De Joodse slachtoffer worden pas sinds 1966 op de Dam herdacht nadat er wereldwijd meer aandacht voor het lot van de Joden was gekomen. Dit was onder andere de tijd van het integraal uitgezonden proces tegen Adolf Eichmann, de “architect” van de Holocaust.
Werden de slachtoffers van de Sjoa – de Holocaust – dan niet al eerder herdacht?
In Joodse kring was er direct na de oorlog behoefte aan een monument en de Joden wilden dat op het Jonas Daniel Meijerplein, het hart van de Jodenbuurt, tussen de Duitse en de Portugese synagoges, realiseren. Maar dat vond het Amsterdamse stadsbestuur niets: daar moest een monument komen ter nagedachtenis aan het enige grootschalige verzet tegen de Jodenvervolging, de Februaristaking. Op het plein kwam de Dokwerker te staan.
De Joodse gemeenschap mocht zelf een monument oprichten op het Weesperplein: het Monument van Joodse Erkentelijkheid (1950).
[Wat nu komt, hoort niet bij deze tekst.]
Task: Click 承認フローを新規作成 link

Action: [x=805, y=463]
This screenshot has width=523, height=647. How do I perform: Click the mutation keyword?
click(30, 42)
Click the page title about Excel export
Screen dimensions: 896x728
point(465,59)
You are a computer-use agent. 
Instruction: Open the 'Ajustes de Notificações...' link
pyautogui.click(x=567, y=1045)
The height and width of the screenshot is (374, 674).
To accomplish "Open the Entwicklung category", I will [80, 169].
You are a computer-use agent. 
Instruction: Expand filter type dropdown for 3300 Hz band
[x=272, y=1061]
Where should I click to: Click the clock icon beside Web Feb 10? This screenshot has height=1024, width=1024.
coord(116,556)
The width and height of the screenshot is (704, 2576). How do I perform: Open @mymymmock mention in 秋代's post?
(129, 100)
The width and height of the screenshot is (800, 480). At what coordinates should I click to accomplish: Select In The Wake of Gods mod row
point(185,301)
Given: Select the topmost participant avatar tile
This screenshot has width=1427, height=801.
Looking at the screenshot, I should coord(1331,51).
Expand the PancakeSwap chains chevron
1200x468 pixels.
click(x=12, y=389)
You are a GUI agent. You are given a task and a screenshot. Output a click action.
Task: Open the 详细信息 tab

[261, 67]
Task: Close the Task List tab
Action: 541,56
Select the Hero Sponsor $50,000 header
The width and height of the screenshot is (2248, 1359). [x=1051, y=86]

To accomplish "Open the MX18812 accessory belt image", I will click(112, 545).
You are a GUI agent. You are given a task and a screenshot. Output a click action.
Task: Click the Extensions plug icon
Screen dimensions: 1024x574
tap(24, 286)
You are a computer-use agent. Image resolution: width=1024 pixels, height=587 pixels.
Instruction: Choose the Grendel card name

Een dankbetuiging van de Joodse gemeenschap aan Amsterdam en de Amsterdammers die hen in de oorlog zo goed handen geholpen …
Ik vind dit wel passen bij hoe de Joodse overlevenden Nederland na de oorlog aantroffen. Ik citeer weer Michal Citroen:
Voor Frank Keizer begon de bevrijding in de trein van [red.: concentratiekamp] Theresienstadt naar Zwitserland.
Ergens onderweg zei een begeleider dat we onze ster af moesten doen. Dat was een uiterst emotioneel gebeuren, want die ster hadden we vanaf 1942 gedragen. Toen wisten we zeker dat we de goede kant uitgingen, al waren er ook mensen die er niet in geloofden, die zeiden: “Die trein gaat rechtstreeks naar de hel.” Wat verwachtte ik in de trein? Nou, dat we weer terug zouden komen in het huis dat we in 1943 hadden verlaten. Het beeld van onveranderlijkheid. Ik had fraaie droombeelden van weer over de Coolsingel lopen naar de diergaarde en terug bij je vriendjes met wie je indiaantje had gespeeld.’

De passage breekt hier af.